A variety of IC/BPS assessment tools are available for clinicians and researchers who are seeking to ways to diagnose patients as well as to evaluate a patients response to treatment. The newest tools (UPOINT & INPUT) focus on developing a unique subtype for each patient.

Up to this point, two surveys have been consistently used for IC/BPS (O’Leary-Sant and PUF) and one for chronic prostatitis (NIH-CPSI). In 2017, the US FDA convened a BRUDAC meeting for the purpose of reevaluating the effectiveness of the NIDDK IC criteria for clinical trials. Physicians attending the meeting petitioned the FDA that pain should be the driving indicator of success or failure in a treatment and/or clinical trial because pain generally drives the symptoms of urinary frequency and urgency.  Thus, it is likely that new assessment tools will be developed to more clearly measure pain levels.

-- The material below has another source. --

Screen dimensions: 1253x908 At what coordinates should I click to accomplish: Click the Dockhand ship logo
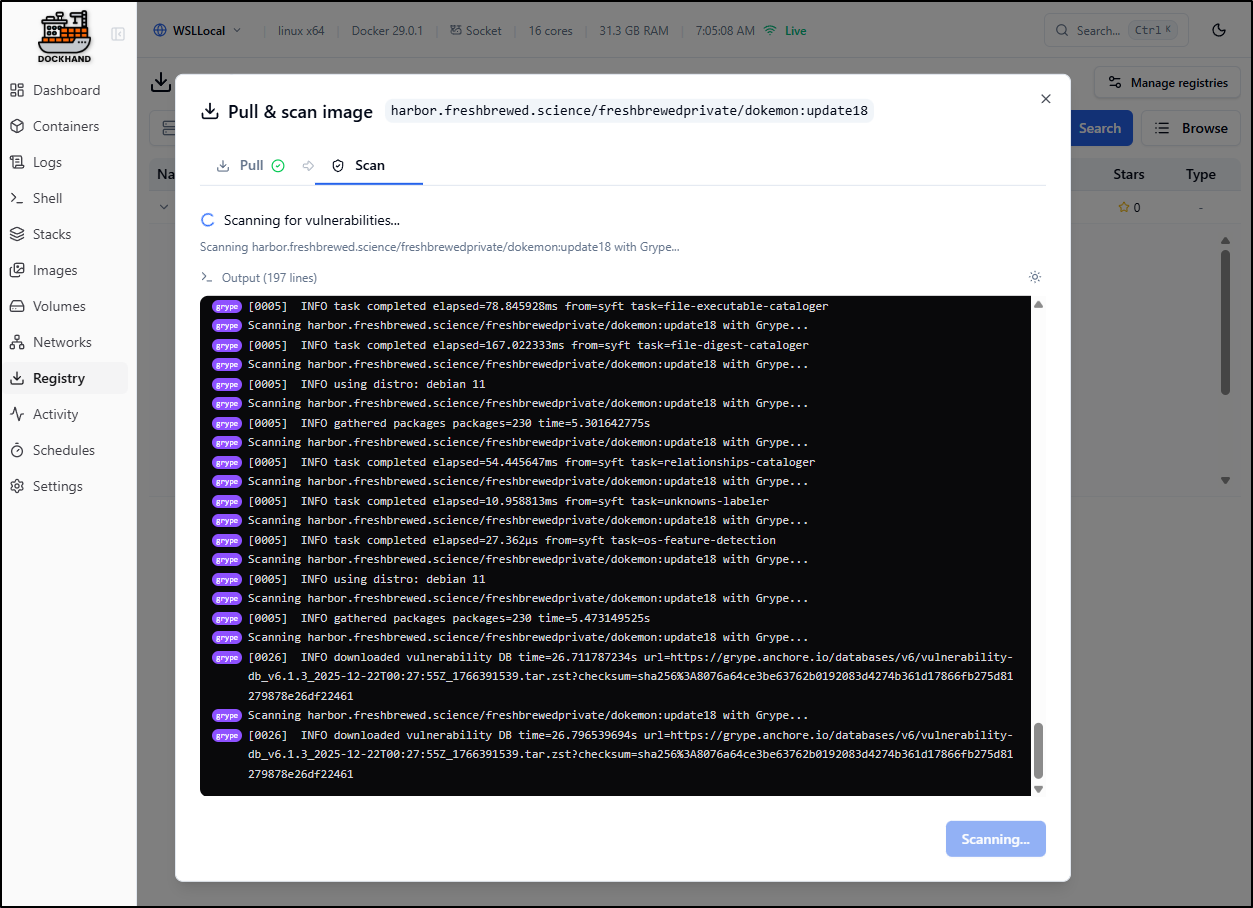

These are the assessment tools that are in common use today.

UPOINT/INPUT

Developed by Drs Curtis Nickel and Dan Shoskes, UPOINT is the first formal subtyping system that looks beyond the bladder to evaluate overall patient health. It evaluates six different areas:

  • what urinary symptoms are present?
  • what’s the condition of the bladder (i.e. Hunner’s lesions)?
  • does the patient have other related conditions (i.e. IBS)?
  • what is the health of the pelvic floor muscles?
  • does the patient struggle with anxiety / depression?
  • has any infection been found?

Their survey is available online at: http://www.upointmd.com

In 2017, they adapted UPOINT specifically for IC patients and call it INPUT. It evaluates patients in five distinct areas:

  • what urinary symptoms are present?
  • what’s the condition of the bladder (i.e. Hunner’s lesions)?
  • does the patient have other related conditions (i.e. IBS)?
  • what is the health of the pelvic floor muscles?
  • does the patient struggle with anxiety / depression?
  • has any infection been found?

O’LEARY-SANT SYMPTOM AND PROBLEM INDEXES

The oldest and most well established tool is the  O’Leary-Sant questionnaire which assesses severity of symptoms and the how symptoms are affecting a patients quality of life.

PELVIC PAIN AND URGENCY/FREQUENCY PATIENT SYMPTOM SCALE (PUF QUESTIONNAIRE)

Developed by Dr. Lowell Parsons, the PUF questionnaire assesses symptoms of pain, urgency, and frequency. It is often used by gynecologists to help distinguish bladder vs. reproductive tract pain.

GLOBAL RESPONSE ASSESSMENT (GRA)

The GRA assessment asks: “As compared to when you started the study [treatment], how would you rate your interstitial cystitis symptoms now?” The seven point scale is centered at zero (no change): markedly worse; moderately worse; slightly worse; no change; slightly improved; moderately improved; and markedly improved. It measures a patients overall response to treatment.

NIH-CHRONIC PROSTATITIS SYMPTOM INDEX (NIH-CPSI)

The NIH-CPSI is questionnaire is used for evaluation of men with chronic prostatitis/chronic pelvic pain syndrome. It measures pain and urinary symptoms, their impact, and effect on quality of life.